By Lynn Cuffari, Curriculum Trak Sales

Editor’s Note: Lynn Cuffari is a recent addition to the Curriculum Trak team. Previously, she implemented Curriculum Trak as the principal of St. Augustine Catholic High School in Tucson, Az. We are excited to share her perspective on our recent conference in Orlando, Fl. You can still make plans to join us at our next conference in January. Click here for more details.

It’s always enlightening to sit “on the other side of the desk.” As a high school principal, I would often empathize with parents because in addition to my administrative career, my first job in schools was that of a mom. And oh yes, I had been on that side of the desk a couple more times than I wanted to as my own precious son worked his way through various challenges of his educational journey!
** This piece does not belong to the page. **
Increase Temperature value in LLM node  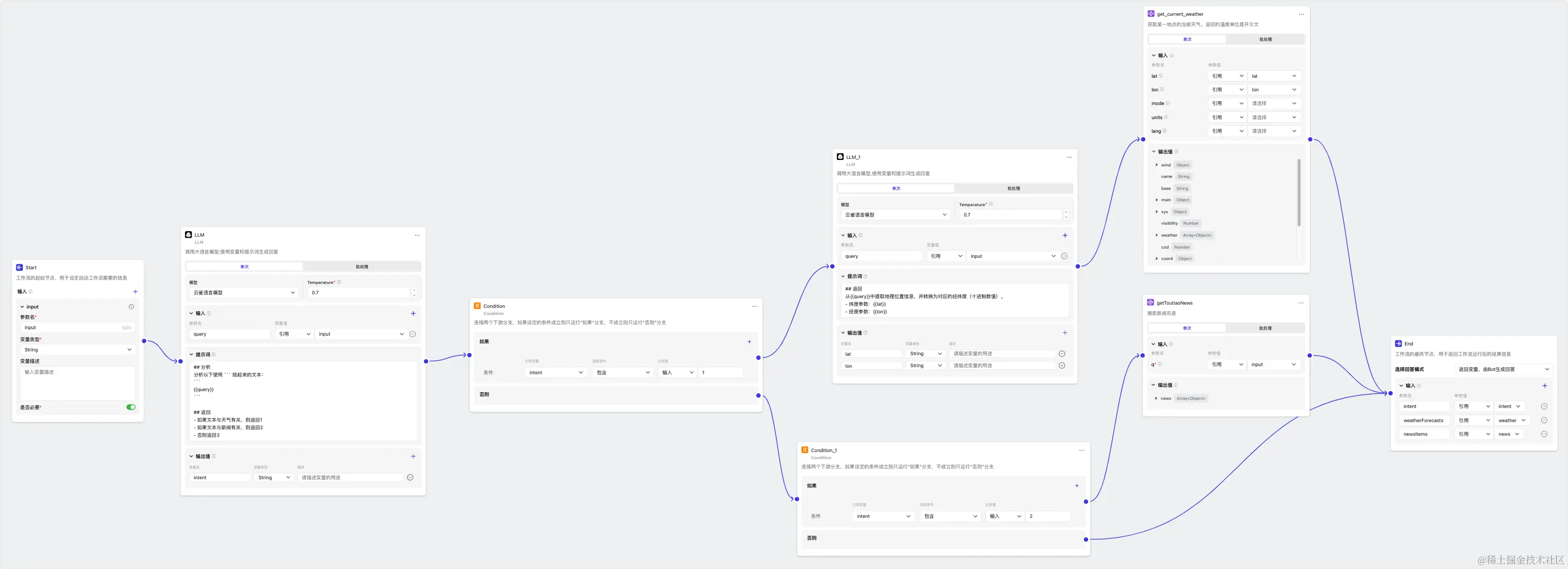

I recalled this inter-connectedness at Curriculum Trak’s recent conference at Foundation Academy in Winter Garden, Florida. For the first time in many years, my role at the workshop was as a presenter rather than a participant. I joined the Curriculum Trak team in August. Up to that point, I had been a CT client, but when my husband’s career precipitated a move, I retired my principalship and sought an opportunity to work with a company that I had grown to appreciate both for its product and for its service to clients.

Over the past few months, I have been embraced by the core group of leaders who manage Curriculum Trak from its ongoing development, to its implementation, to its ability to assist educators in aligning curriculum to standards. I am also increasingly inspired by the many professionals who use Curriculum Trak in their schools. At the Florida conference, participants came from places spanning from Wisconsin to North Carolina to Florida to Haiti and to Paraguay. They came from Protestant and Catholic schools. They came from schools with diverse demographics and enrollments ranging from 80 students to well over 1,000.

Conference topics included networking in the CT community and articulating best practices as well as sessions – basic and advanced – on the software’s intuitive features. Attendees also had time to simply talk to each other, both through a spirited panel Q&A and informal peer-to-peer discussions.

In all honesty, the transition from my Catholic school and diocese into a larger ecumenical community of faith-based schools has pushed me a little out of my comfort zone. But what I have quickly realized as I begin to participate in CT demonstrations is that no matter what our denomination, we all share a philosophy to form our students based on deeply rooted Christian traditions and the best in academic instructional practices.

At Curriculum Trak, I have learned the importance of sharing the “why” along with the “what.” Much of our marketing includes a discussion of how to articulate curriculum, presenting that curriculum in a clear and intentional manner, and leaving a rich legacy of resources for those who will come after us (you can find additional resources for this here). By the end of our two-day conference, I was thrilled to witness that “why” with the establishment of a unified learning community. Bound by a common mission, we presenters joined forces over opened laptops with teachers and administrators to work on creating and developing units and lessons in alignment with our theological and academic standards.

At times, we are called to participate; other times we are called to lead. We may sit on one side of the desk or the other, but in the end, we share the journey…and for that, it’s nice to have a (curriculum) map!